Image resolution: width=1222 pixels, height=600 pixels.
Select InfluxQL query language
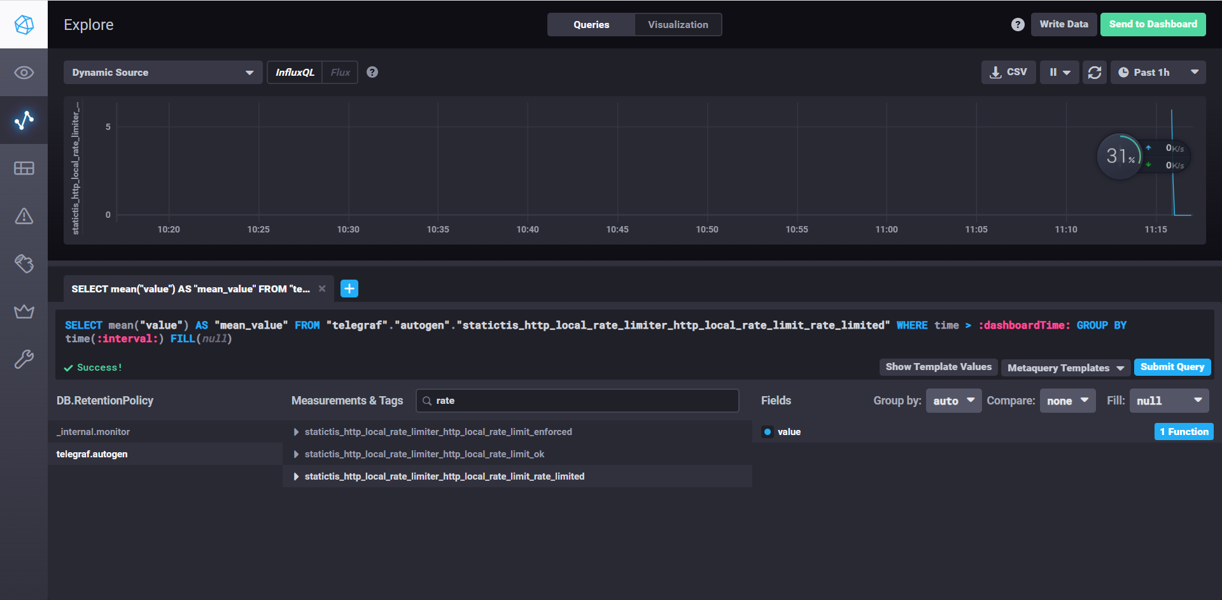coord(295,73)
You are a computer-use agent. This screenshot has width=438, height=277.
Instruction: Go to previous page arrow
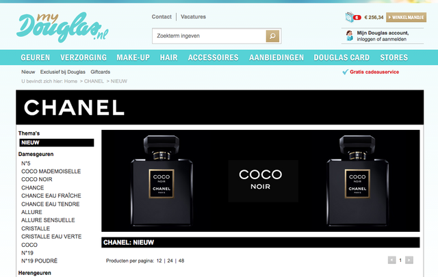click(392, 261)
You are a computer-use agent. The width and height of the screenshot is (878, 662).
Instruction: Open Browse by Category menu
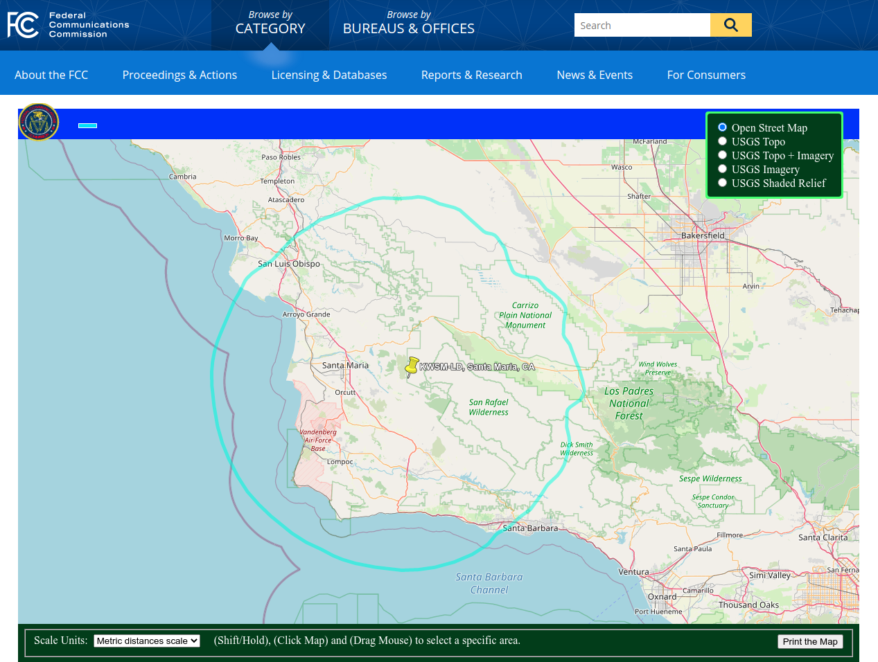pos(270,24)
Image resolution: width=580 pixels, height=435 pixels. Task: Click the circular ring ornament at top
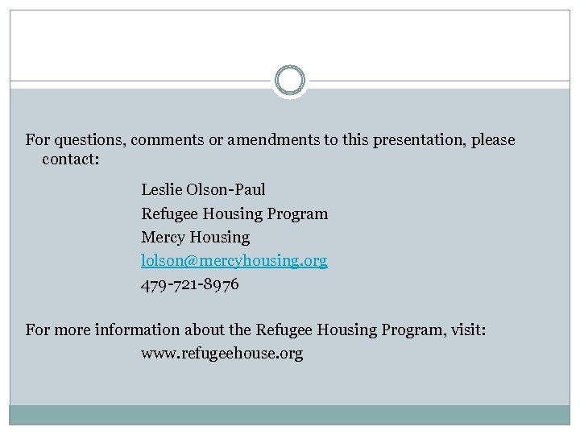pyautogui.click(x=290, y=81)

**********

TASK PROMPT:
Copy the data above line for line, with no changes, but omit the pictures.

RESULT OF THIS TASK:
Image resolution: width=1222 pixels, height=600 pixels.
Select InfluxQL query language
coord(295,73)
You are a computer-use agent. This screenshot has width=438, height=277.
Instruction: Go to previous page arrow
click(392, 261)
You are a computer-use agent. The width and height of the screenshot is (878, 662).
Instruction: Open Browse by Category menu
pos(270,24)
Image resolution: width=580 pixels, height=435 pixels. Task: Click the circular ring ornament at top
pyautogui.click(x=290, y=81)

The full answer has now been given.